The attraction of boats also ruled one of our regular outings during the holiday. We always went at least once to Brightlingsea, a slightly scruffy town famous only for boat yards and shrimp teas. It has always been an ocean racing centre but was not particularly prosperous in those days, there were wonderful boats on offer, at giveaway prices. We didn’t buy one. 

We just walked in the sun and looked, ate our shrimp tea and perhaps an ice cream, then trundled back to Walton. At Dedham however, another regular outing we could get a rowing boat on the Stour and glide through Constable’s countryside between the pollarded willows in the soft June sunshine. This was I fear, my father’s holiday, again just he and I went boating but then we were off in the car to Flatford for a strawberry tea amongst the wasps beside the bridge. It is all still there but somehow the rural peace is not the same since everyone spouted wheels.

All the countryside was more rural as a much smaller number of townsfolk invaded it every weekend. All the corn was cut with a reaper-binder of course and stood up in stooks in the field.
Until it was cut East Anglia was a mass of red poppies, more beloved by the holidaymaker than the farmer. Farming had been depressed for some years and old cottages were being condemned as unfit for human habitation. It is sad to think it is only the war which brought back a sort of prosperity or at least a brief understanding of the need to grow our own food which now seems to be fading away again.

The thought of the corn takes me back to another little holiday I spent in the countryside. In truth mum and dad wanted a holiday on their own and Lottie took Mary and me for a week to her parents’ cottage in Bocking which really was rural. The water came from a long handled pump outside the back door and the loo was by the wash house in the garden. 

It was late summer but any need for light was met by oil lamps and candles. Little did I know that these were the normal facilities for most of rural England, and that for many places they would stay unchanged for another thirty years.
It was harvest time  and the horse drawn reaper-binder went round and round the field throwing out sheaves and driving the ever present rabbits into the centre until they made a run for it  and someone got rabbit pie for dinner. 

Wages were meagre, but food was important, there was rhubarb under the apple tree and more cabbages than roses in the garden. There were plums in the garden too and home-made wine in the kitchen cupboard set into the wall alongside the black kitchen range.

There were no pavements through the village. There was after all virtually no traffic A few yards along the road on the other side from the cottage a path led down to the lazy river with its carpet of water lilies raising their bright yellow flowers above the dark green leaves, A few cows grazed the meadow beside the river avoiding the buttercups and leaving their squelchy traps for the unwary walker behind them. I didn’t wonder then, what it was like there in the winter time.

Another little holiday that was different turned up when my Uncle Albert and Aunt Louise were home on leave, and were going to spend a little while in a cottage in Cornwall.

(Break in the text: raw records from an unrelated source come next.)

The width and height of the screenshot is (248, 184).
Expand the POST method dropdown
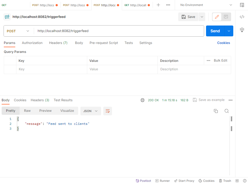click(x=18, y=31)
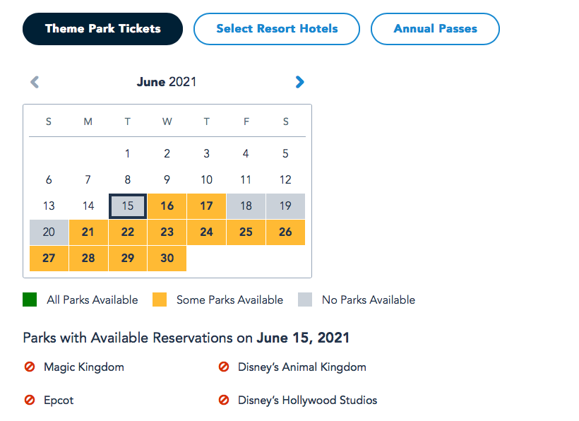Viewport: 579px width, 421px height.
Task: Open the Annual Passes tab
Action: click(435, 29)
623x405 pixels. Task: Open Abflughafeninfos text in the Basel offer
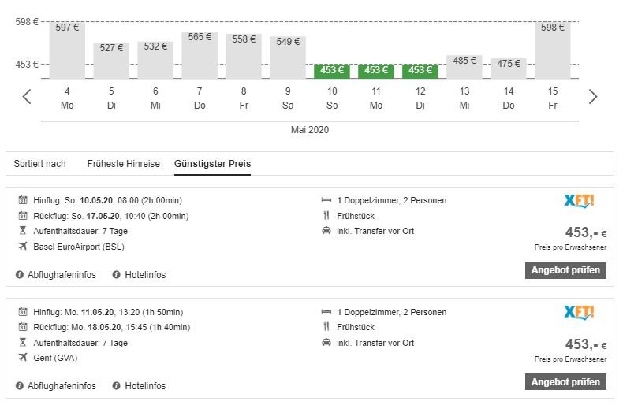(x=62, y=275)
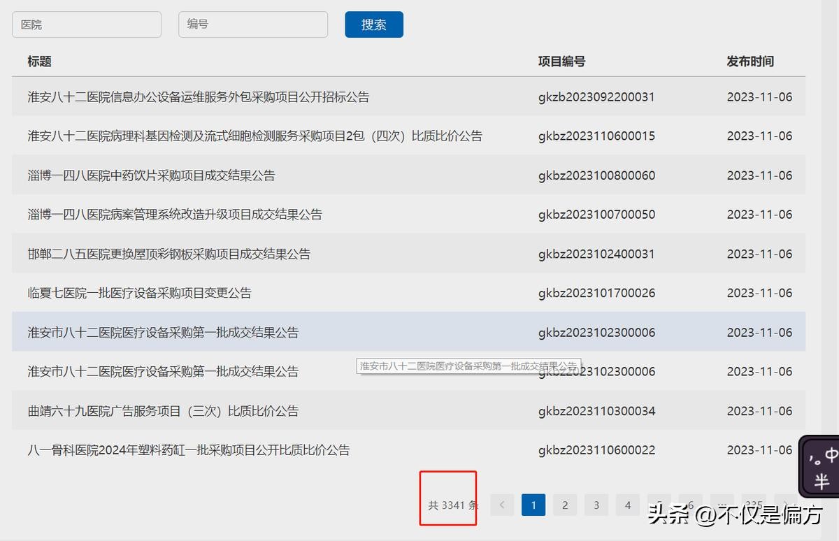
Task: Open page 4 of results
Action: (628, 505)
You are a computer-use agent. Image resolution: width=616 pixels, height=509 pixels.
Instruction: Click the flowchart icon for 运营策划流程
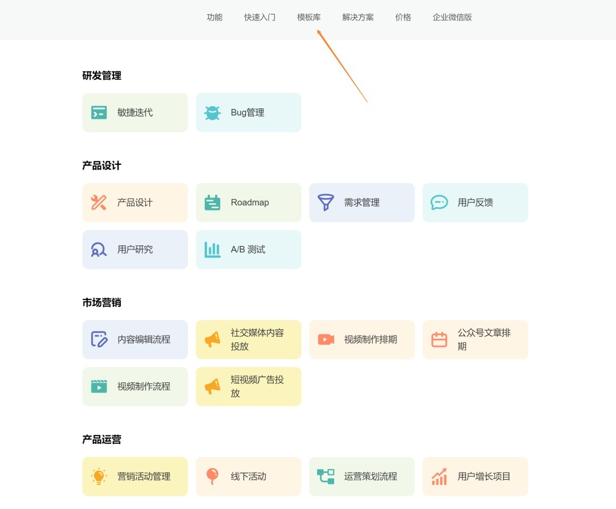coord(326,476)
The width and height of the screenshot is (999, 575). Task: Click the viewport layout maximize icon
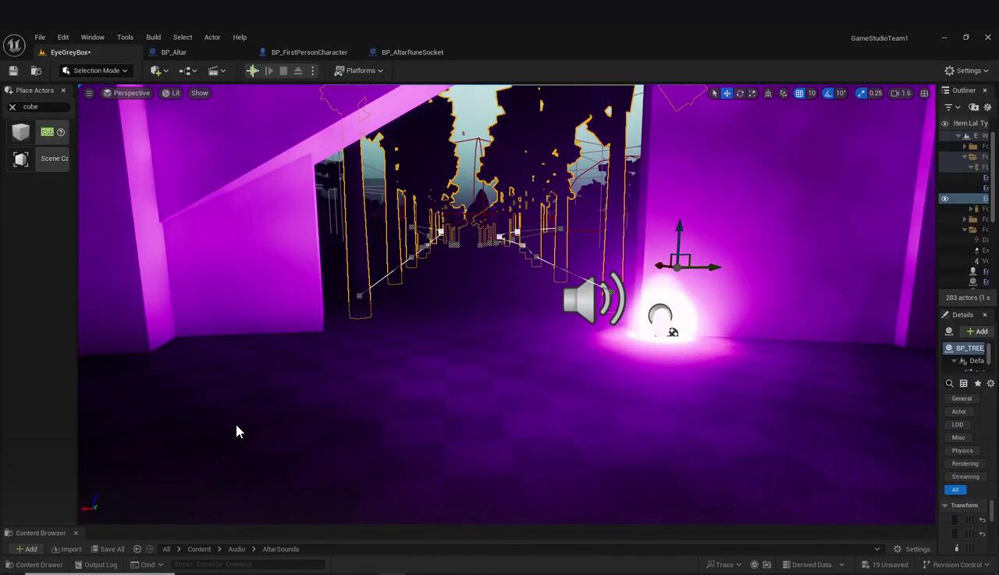(924, 93)
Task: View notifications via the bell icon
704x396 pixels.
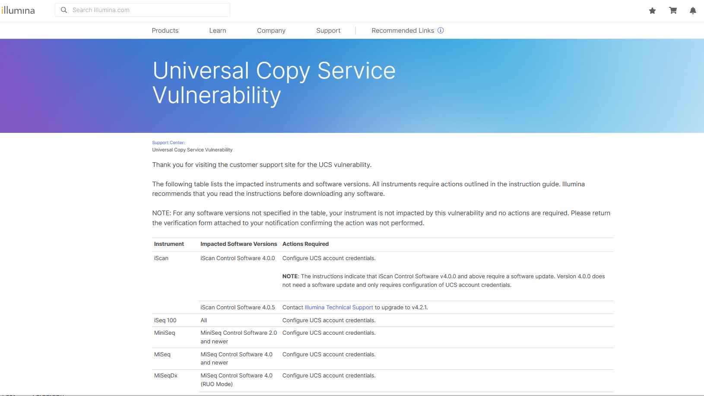Action: pyautogui.click(x=693, y=11)
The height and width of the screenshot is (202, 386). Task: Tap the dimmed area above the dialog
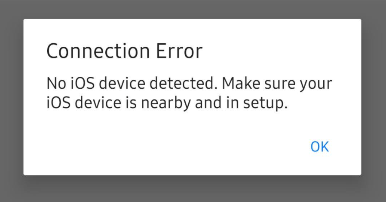[x=193, y=9]
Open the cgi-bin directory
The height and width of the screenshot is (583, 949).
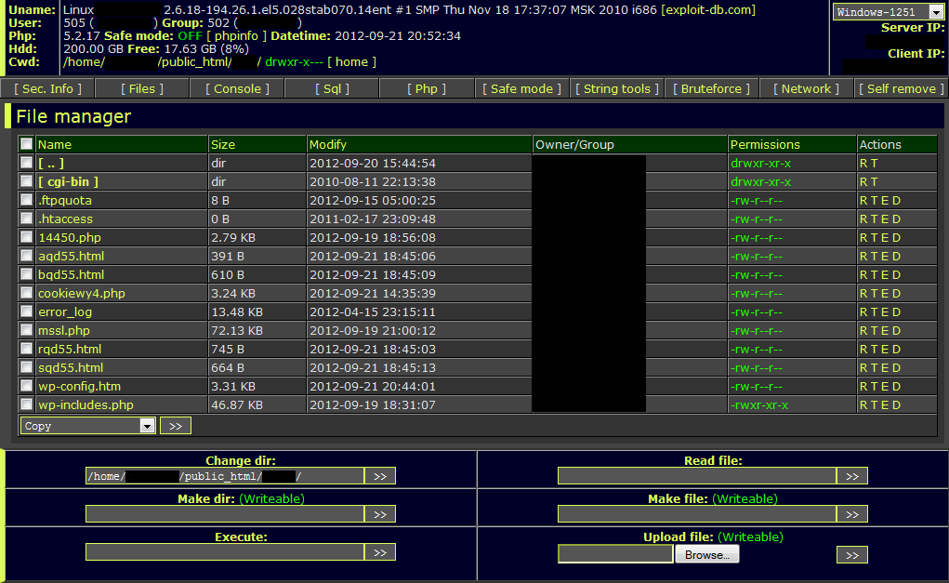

Their son Frank was a little younger than me, and I was invited to come along so that we could spend some time together. 

It was the only long train journey I had taken as a small boy, about ten years old I think, although the steam trains were always rushing past the bottom of our garden at home, I was unimpressed by the train journey. Once it had chugged out of Paddington the countryside rushed by, very different  from travelling in the car. Leaving our smoke and smuts behind us we dashed on through green fields until we came to the red soil of Devon,  with its sheep  smeared with the colour, then into the less lush Cornwall. 

The cottage was at Crantock on the north coast but not the bleak and barren part. It was tiny and ancient, just a few stone and thatch cottages and a church, but the memory of it is of the peace of the village and the emptiness of the beach where we were able to swipe a golf ball along without fear of hitting someone.
My uncle was reputed to be keen on photography and certainly had an enormous quarter plate camera which no doubt was capable of taking excellent photographs he must have need a pantechnicon to carry it around.
He was the up-market brother , whereas my dad was the up-to-date brother and had a little folding roll film camera just for holiday snaps.         

Before the building boom Southgate was largely an area of large mansions set in their own parks among farmland with a village of cottages and small shops where the new Underground station was now inserted.

                                           Southgate Underground Station

It has been well documented  by local historians and was in the final stages of suburbanisation when we moved there. I has scarcely know the area before moving there, but on at least one occasion had investigated the blackberries growing in the hedges of Osidge Lane at the bottom of which Pymmes brook was still a little stream edged with overgrown hawthorn.
There was a little farm in a small gentle valley opposite our new house, but within months the farm had become a large housing estate and, passing through the stages of a sea of mud became quite a pleasant suburban area.
A house got put up about one every three weeks with very little mechanical assistance, those houses were sold for about five or six hundred pounds, not cheap. A new house could be bought for a little as three hundred and seventy five pounds all around London.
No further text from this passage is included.